Nellie Cashman said that while working as an elevator operator in Washington, she was urged by future U.S. President Ulysses S. Grant to go west in search of gold. Wikimedia
Women have long struggled to establish themselves in the mining industry. They are absent from most history books and were officially banned from mining in 1915 by the United States National Bureau of Mines, but have been an essential part of mining in North America over the past several centuries. Many women were prospectors in the California and Klondike gold rushes in the mid- to late 1800s and in Nevada’s early 1900s mining boom. In their work, female prospectors were beset by widespread prejudice, male prospectors who thieved their claims and difficulty selling the claims they did keep. Still they persevered to claim their own territory in the industry.

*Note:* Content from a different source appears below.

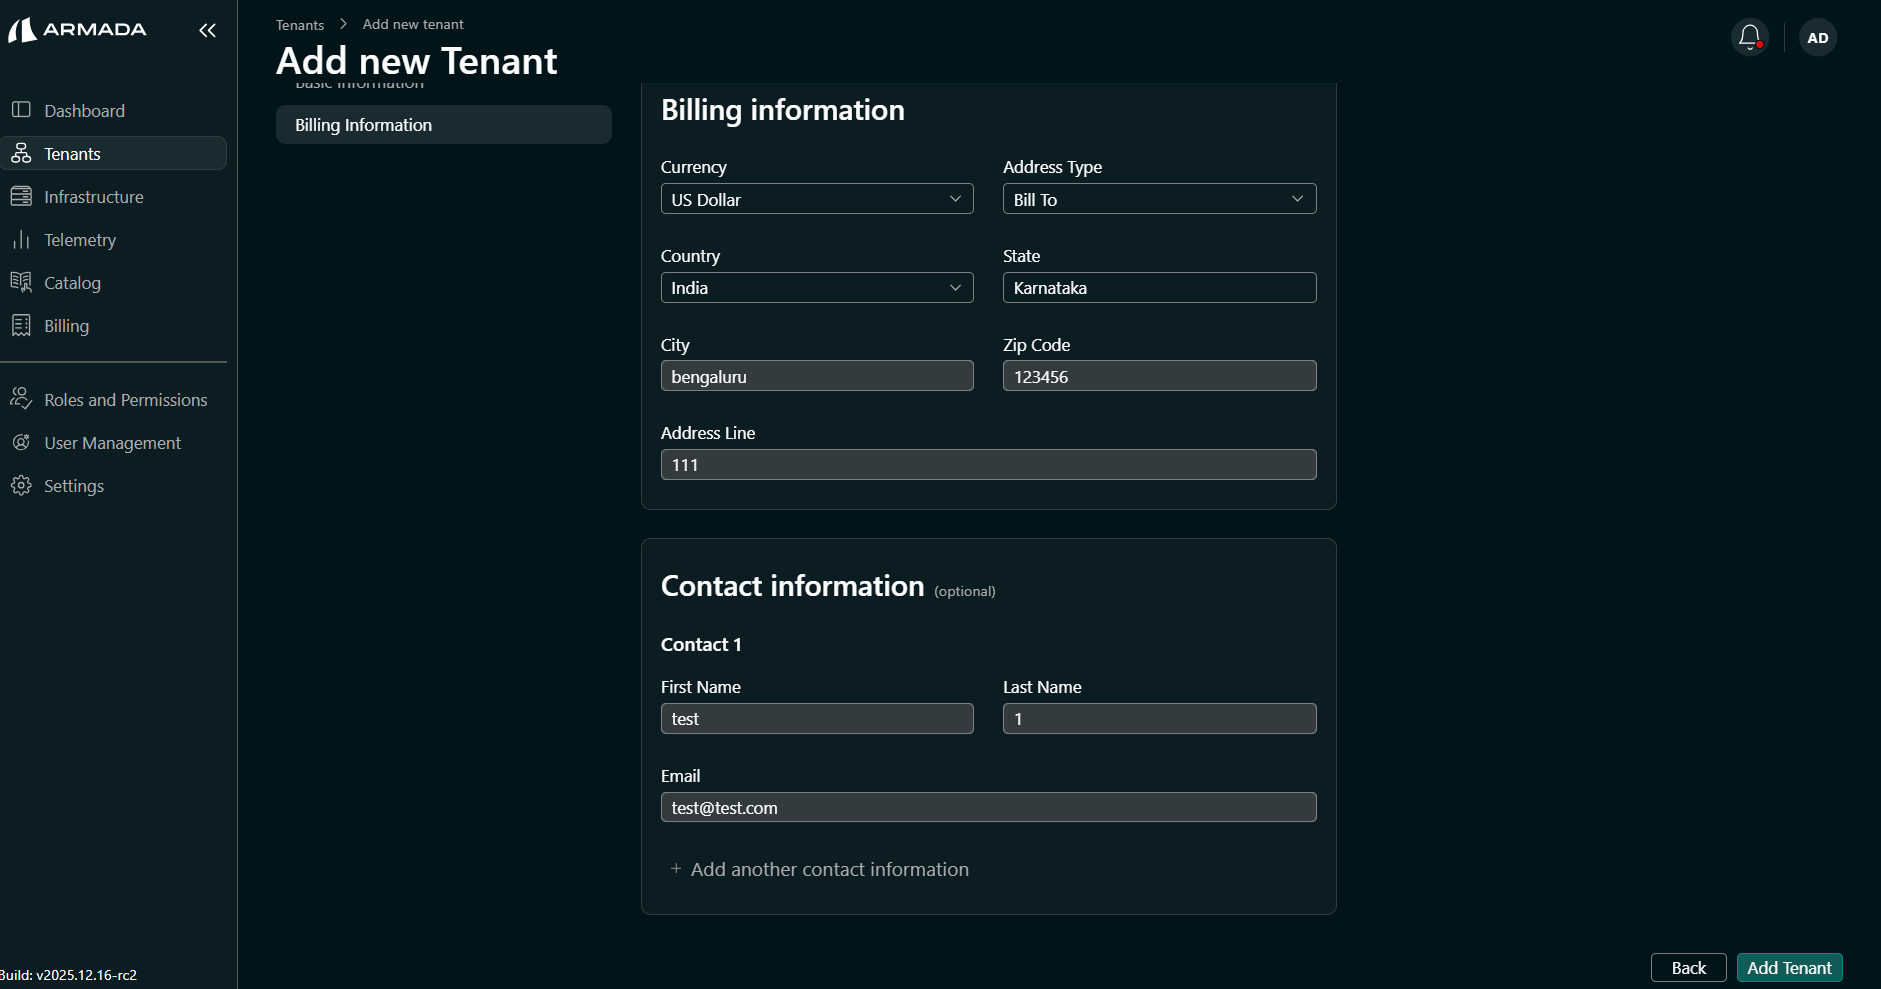Open the notification bell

According to historians, sources on women prospectors are scarce, in part because they were largely working class and therefore unlikely to write diaries or letters. Moreover, because most were childless their stories were not passed down. The main sources on women prospectors are mining camp newspapers, which were less focused on their achievements and more on their clothes or unconventionality – whether they wore pants or seemed too showy.
In a rare acknowledgement of women’s contribution to the industry, Sunset Magazine – an on-board magazine for a train route to San Francisco – wrote in 1906 that the female prospector “tramps over the desert in a most business-like way, and handles a prospector’s hammer as skilfully as her Eastern sisters would handle a fan.”
The most celebrated female prospector was Nellie Cashman. Born to a poor Catholic family in Ireland in 1845, her family immigrated to the United States during the potato famine. She overheard tales of the West while working as an elevator operator in a hotel in Washington, D.C. According to her own account, one passenger was Civil War general and future U.S. President Ulysses S. Grant, who urged her to go.
After arriving in California in 1865, Cashman’s gold fever took her to Nevada, Arizona, New Mexico, British Columbia, Yukon Territory, and Alaska. Known for her entrepreneurial flair, she worked as a cook and later ran restaurants and boarding houses in many of the mining towns she prospected in. Accounts note she had impeccable timing, often being one of the first to arrive at a camp and leaving just as it began to decline.
Related: Viola MacMillan, a prospector and well-respected mining financier, was PDAC's first female president and the first woman inducted into the Canadian Mining Hall of Fame
While Cashman’s piety, charity and philanthropy immortalized her as a “frontier angel,” contemporaries were less kind to other female prospectors, who were largely unmarried and did not conform to their traditional gender role. Many had also held ‘unseemly’ prior occupations in saloons and dance halls in mining towns. This was not coincidental; it was there that they heard and were inspired by clients’ tales of riches.
|
Fanny Quigley at garden site on flank of Quigley Ridge, Alaska. Courtesy of Alaska Mining Hall of Fame Foundation, photo by Earl R. Pilgrim
|
Fannie Quigley was initially a dance hall girl in Dawson City. She became legendary as a cook, singlehandedly tracking, killing and cooking bears, moose and caribou for hungry miners. Nicknamed “Fannie the Hike” because of the distances she traipsed across the tundra with her kitchen gear and stove, she was famous for her flaky pie crusts. She quickly turned her attention to mining, staking her first claim over 150 kilometres east of Dawson in 1900. She walked out on her first husband for a strike in Alaska.
Also in Dawson at the turn of the century was Lillian Malcolm, a Broadway actress who, at age 30, set off to the Klondike to find gold. After her first foray into prospecting proved unsuccessful – several claims she staked were stolen from her by men – she decided to seek stable employment in Dawson. Her efforts failed and, beleaguered by money troubles, she joined the boom in Nevada. She relied on her acting abilities for extra cash, captivating desert miners with harrowing stories of her exploits in the north.
Once they struck gold, women prospectors had to work harder than men to sell claims to potential investors, given that they were banned from the male-only saloons where many deals were cinched. Moreover, they faced widespread prejudice about women’s ability to do business or understand mining.
In order to publicize their claims, women had to be inventive. Malcolm travelled as far as Pittsburgh to get businessmen to invest in her newly-formed company, “the Scotch Lassie Mining Company.” Nevada gold miner Frances Williams told financial backers that her mine was the legendary Lost Breyfogle Ledge, and convinced a respected historian to endorse it as such.
At a time when most women were relegated to domestic roles and motherhood was idealized, these contrarian women were extraordinary. Lillian Malcolm, however, was matter-of-fact about female prospectors, saying to a journalist in Nevada, “there is too much hypocrisy in the sexes… women can endure as much as a man.”